> _Information shown_
_ _ _ _

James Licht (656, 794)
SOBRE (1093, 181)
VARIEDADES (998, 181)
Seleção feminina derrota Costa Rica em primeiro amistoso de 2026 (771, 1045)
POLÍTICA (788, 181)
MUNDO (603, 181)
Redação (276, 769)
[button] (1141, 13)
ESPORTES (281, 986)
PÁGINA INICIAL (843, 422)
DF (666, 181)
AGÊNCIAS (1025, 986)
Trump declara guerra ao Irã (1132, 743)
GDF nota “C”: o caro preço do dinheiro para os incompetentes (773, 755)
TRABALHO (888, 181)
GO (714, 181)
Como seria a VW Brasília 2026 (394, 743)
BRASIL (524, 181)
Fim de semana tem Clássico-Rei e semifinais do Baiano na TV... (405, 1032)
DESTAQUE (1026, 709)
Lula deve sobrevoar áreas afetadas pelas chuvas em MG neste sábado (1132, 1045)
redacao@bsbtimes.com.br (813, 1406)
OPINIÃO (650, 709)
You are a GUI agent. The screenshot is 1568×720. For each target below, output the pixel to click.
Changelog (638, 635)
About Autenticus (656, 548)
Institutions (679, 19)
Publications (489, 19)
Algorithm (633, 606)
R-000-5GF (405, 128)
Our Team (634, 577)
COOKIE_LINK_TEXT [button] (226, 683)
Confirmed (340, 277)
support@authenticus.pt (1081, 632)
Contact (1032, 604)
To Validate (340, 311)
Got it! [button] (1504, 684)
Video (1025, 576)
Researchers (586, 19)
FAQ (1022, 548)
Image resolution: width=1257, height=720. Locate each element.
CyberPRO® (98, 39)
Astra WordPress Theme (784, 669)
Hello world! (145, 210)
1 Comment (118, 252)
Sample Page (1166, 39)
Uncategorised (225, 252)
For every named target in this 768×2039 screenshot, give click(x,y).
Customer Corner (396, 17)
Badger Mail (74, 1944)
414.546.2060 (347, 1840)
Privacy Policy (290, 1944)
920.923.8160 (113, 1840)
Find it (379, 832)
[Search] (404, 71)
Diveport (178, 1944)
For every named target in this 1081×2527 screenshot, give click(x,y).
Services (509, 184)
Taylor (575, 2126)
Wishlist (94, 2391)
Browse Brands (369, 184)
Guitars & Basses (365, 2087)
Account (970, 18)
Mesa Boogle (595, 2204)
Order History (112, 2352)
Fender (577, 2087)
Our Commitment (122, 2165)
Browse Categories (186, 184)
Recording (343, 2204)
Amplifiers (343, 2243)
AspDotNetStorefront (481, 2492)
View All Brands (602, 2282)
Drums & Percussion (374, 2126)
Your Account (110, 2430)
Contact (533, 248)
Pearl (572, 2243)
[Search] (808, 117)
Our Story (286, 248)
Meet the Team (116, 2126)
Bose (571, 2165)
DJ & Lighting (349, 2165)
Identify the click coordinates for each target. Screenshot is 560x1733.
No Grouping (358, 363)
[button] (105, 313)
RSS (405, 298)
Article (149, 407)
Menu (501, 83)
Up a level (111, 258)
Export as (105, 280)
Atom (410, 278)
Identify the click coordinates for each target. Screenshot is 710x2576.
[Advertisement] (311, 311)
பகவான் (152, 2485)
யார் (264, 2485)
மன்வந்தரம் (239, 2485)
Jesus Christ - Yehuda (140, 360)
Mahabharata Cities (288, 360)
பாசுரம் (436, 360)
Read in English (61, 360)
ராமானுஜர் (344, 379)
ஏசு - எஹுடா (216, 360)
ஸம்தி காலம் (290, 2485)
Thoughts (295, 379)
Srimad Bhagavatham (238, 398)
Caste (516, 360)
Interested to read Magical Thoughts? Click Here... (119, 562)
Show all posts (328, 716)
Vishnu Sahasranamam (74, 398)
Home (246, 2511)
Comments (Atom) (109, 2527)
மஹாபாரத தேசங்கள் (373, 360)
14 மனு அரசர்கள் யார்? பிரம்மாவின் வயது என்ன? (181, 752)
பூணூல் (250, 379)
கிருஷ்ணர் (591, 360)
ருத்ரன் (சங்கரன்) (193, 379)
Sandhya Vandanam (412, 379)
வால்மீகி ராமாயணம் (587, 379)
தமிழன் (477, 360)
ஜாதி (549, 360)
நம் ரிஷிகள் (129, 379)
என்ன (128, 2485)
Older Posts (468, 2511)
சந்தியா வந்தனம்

_ _ _ _

> _Exercise aim_
Copy out the rows between the line holding "Lula deve sobrevoar" and the line holding "Browse Brands (369, 184)", inclusive, requests included, and shift every answer coordinate up by 135. Leave all other numbers as they are.

> _Result for this task_
Lula deve sobrevoar áreas afetadas pelas chuvas em MG neste sábado (1267, 1180)
redacao@bsbtimes.com.br (948, 1541)
OPINIÃO (785, 844)
You are a GUI agent. The screenshot is 1568×720. For each target below, output the pixel to click.
Changelog (773, 770)
About Autenticus (791, 683)
Institutions (814, 154)
Publications (624, 154)
Algorithm (768, 741)
R-000-5GF (540, 263)
Our Team (769, 712)
COOKIE_LINK_TEXT [button] (361, 818)
Confirmed (475, 412)
support@authenticus.pt (1216, 767)
Contact (1167, 739)
To Validate (475, 446)
Got it! [button] (1639, 819)
Video (1160, 711)
Researchers (721, 154)
FAQ (1157, 683)
Image resolution: width=1257, height=720. Locate each element.
CyberPRO® (233, 174)
Astra WordPress Theme (919, 804)
Hello world! (280, 345)
1 Comment (253, 387)
Sample Page (1301, 174)
Uncategorised (360, 387)
For every named target in this 768×2039 screenshot, give click(x,y).
Customer Corner (531, 152)
Badger Mail (209, 2079)
414.546.2060 (482, 1975)
Privacy Policy (425, 2079)
920.923.8160 (248, 1975)
Find it (514, 967)
[Search] (539, 206)
Diveport (313, 2079)
For every named target in this 1081×2527 screenshot, give click(x,y).
Services (644, 319)
Taylor (710, 2261)
Wishlist (229, 2526)
Browse Brands (504, 319)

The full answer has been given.